[Dataset items]

— begin —

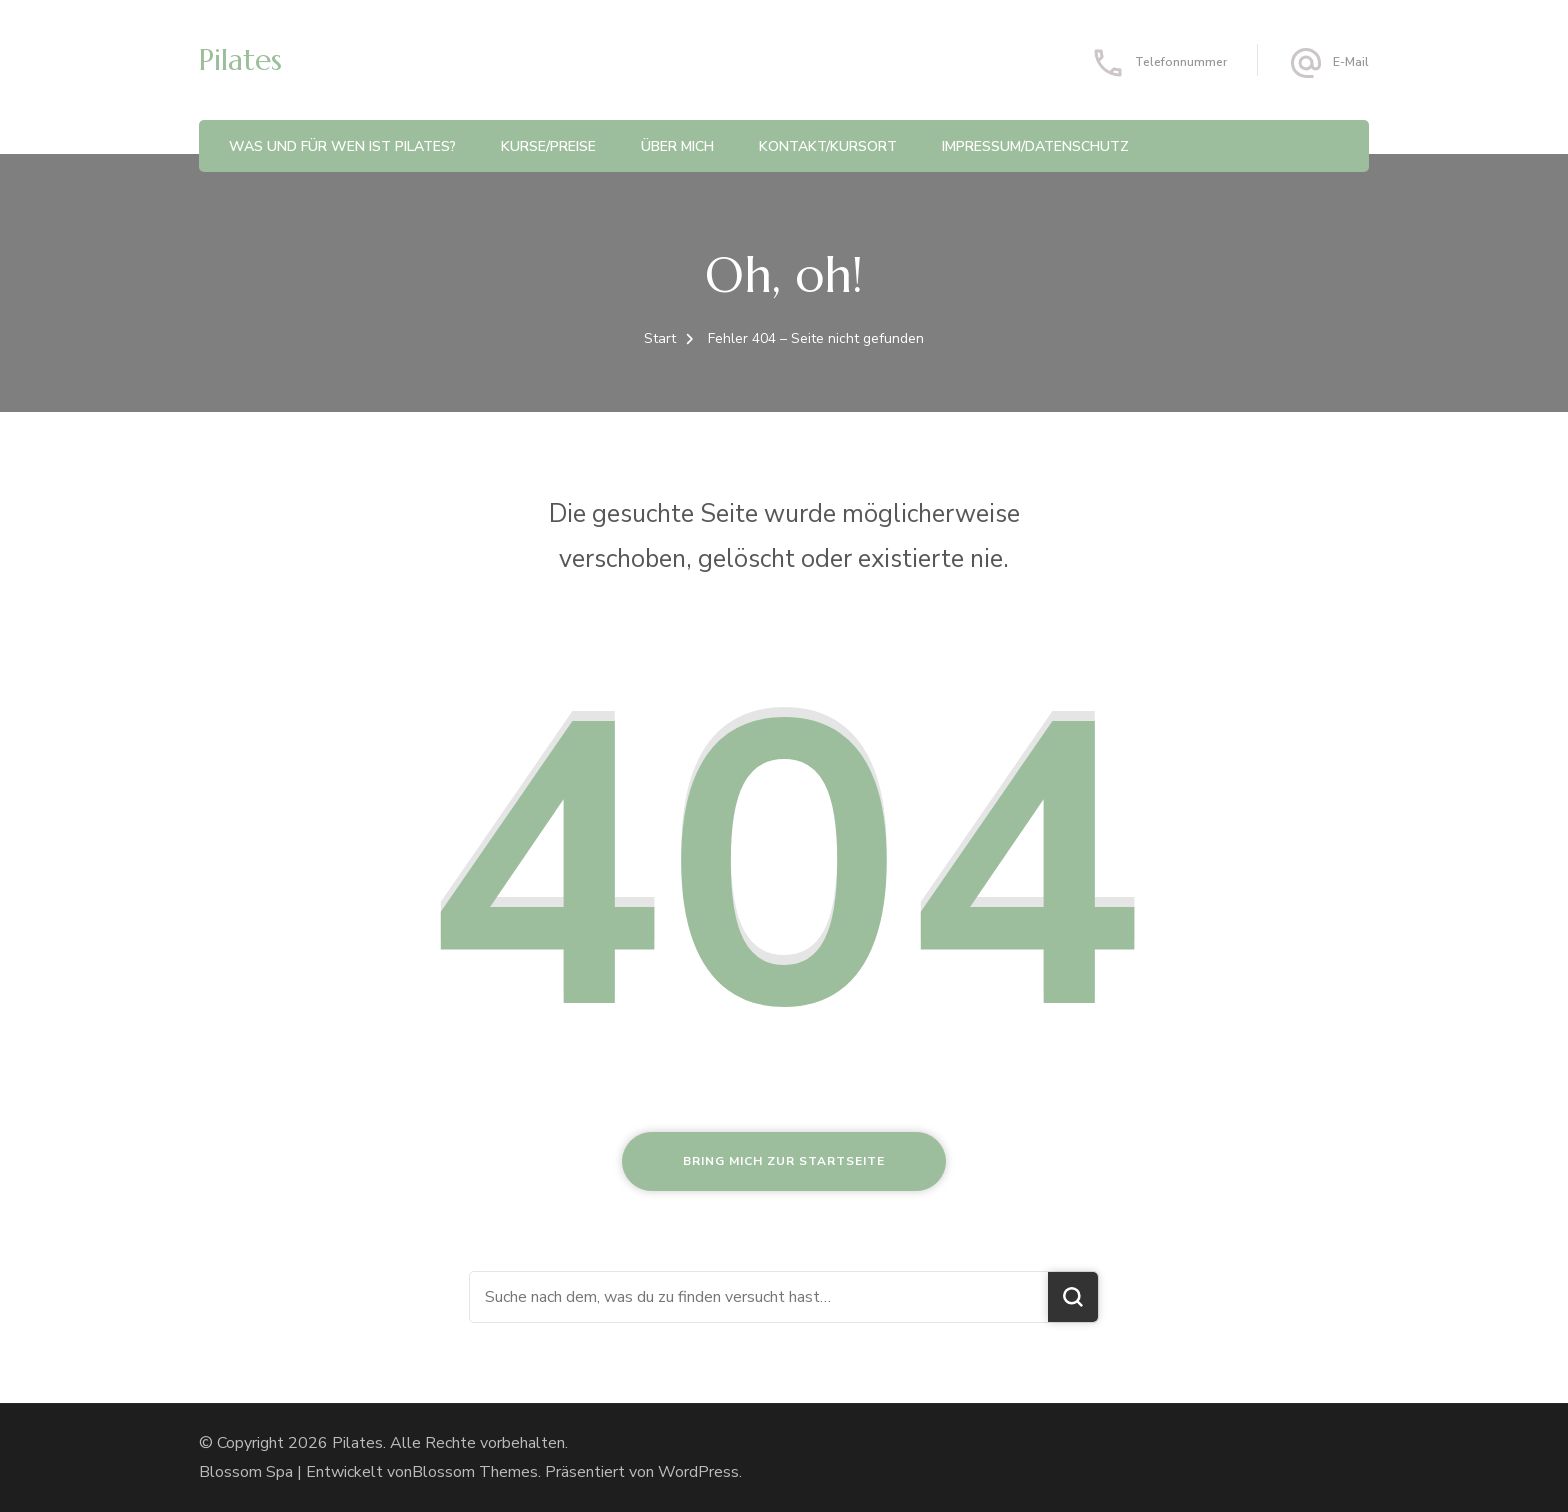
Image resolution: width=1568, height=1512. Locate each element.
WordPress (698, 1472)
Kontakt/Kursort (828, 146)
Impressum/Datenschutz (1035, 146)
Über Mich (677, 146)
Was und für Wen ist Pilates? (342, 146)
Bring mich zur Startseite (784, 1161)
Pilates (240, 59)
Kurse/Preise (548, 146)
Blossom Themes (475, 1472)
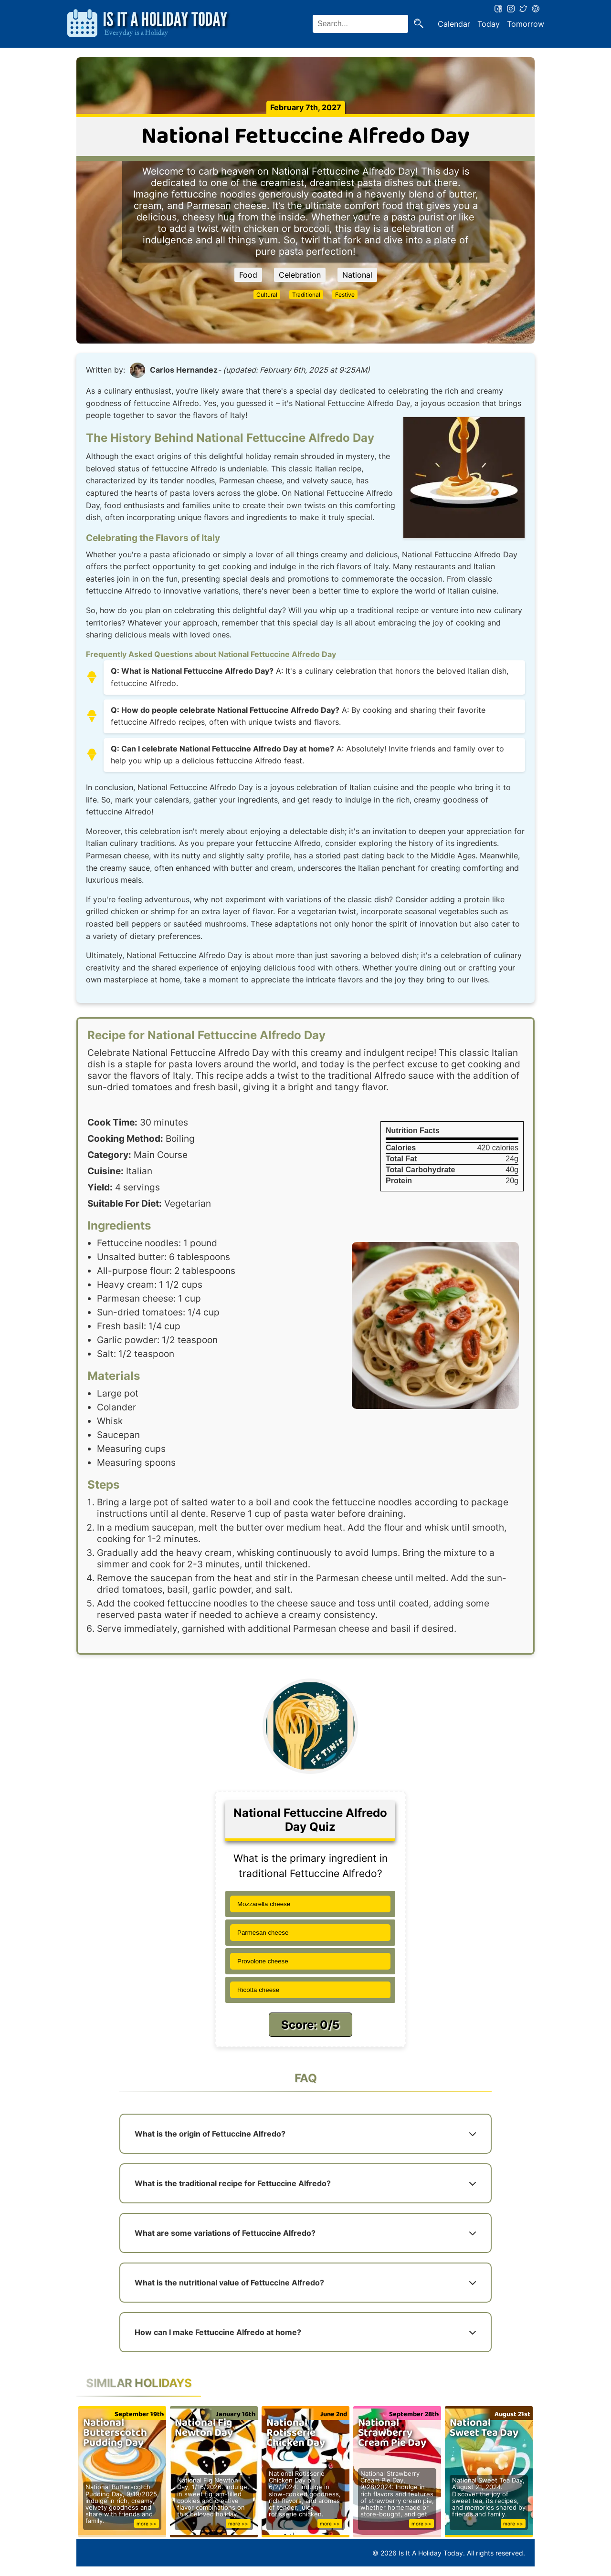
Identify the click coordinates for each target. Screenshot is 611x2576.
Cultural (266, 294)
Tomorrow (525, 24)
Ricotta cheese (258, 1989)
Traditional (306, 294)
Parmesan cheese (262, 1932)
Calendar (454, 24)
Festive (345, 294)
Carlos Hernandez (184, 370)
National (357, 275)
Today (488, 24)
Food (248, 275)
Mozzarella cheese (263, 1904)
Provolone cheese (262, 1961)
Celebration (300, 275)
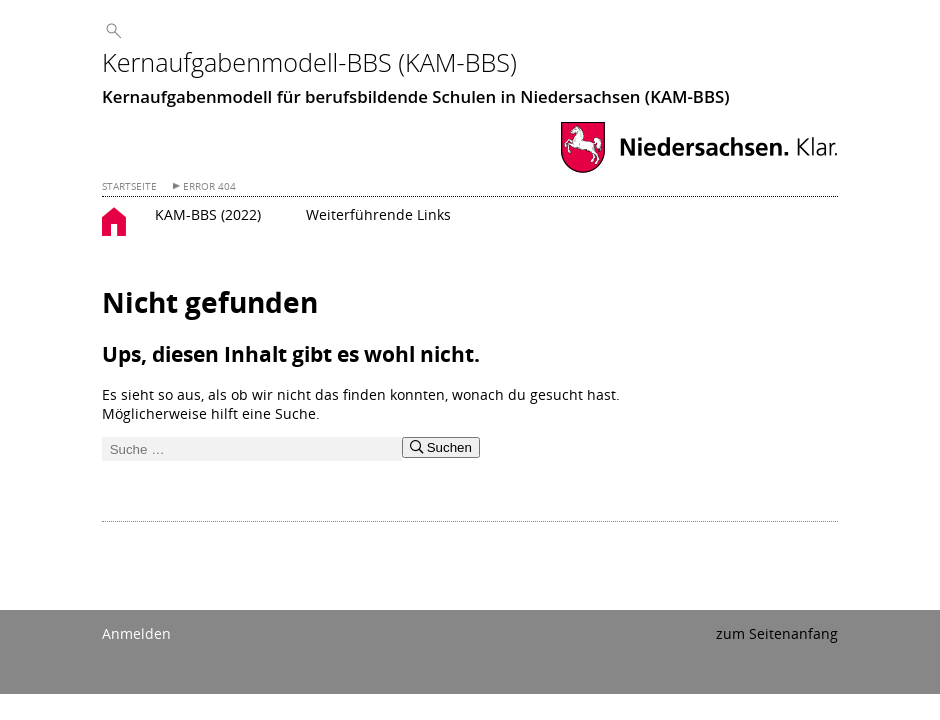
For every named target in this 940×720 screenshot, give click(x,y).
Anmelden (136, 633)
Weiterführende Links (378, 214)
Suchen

— end —

TO DO:
Reproduce all of the lines above, substituting "Käse" for every occurrence of "cheese" and leaving everything else unchanged. Omit the pictures.

ANSWER:
Image resolution: width=1568, height=1512. Locate each element.
WordPress (698, 1472)
Kontakt/Kursort (828, 146)
Impressum/Datenschutz (1035, 146)
Über Mich (677, 146)
Was und für Wen ist Pilates? (342, 146)
Bring mich zur Startseite (784, 1161)
Pilates (240, 59)
Kurse/Preise (548, 146)
Blossom Themes (475, 1472)
Identify the click coordinates for each target. Screenshot is 611x2576.
Cultural (266, 294)
Tomorrow (525, 24)
Ricotta Käse (258, 1989)
Traditional (306, 294)
Parmesan Käse (262, 1932)
Calendar (454, 24)
Festive (345, 294)
Carlos Hernandez (184, 370)
National (357, 275)
Today (488, 24)
Food (248, 275)
Mozzarella Käse (263, 1904)
Provolone Käse (262, 1961)
Celebration (300, 275)
For every named target in this 940×720 screenshot, give click(x,y).
Anmelden (136, 633)
Weiterführende Links (378, 214)
Suchen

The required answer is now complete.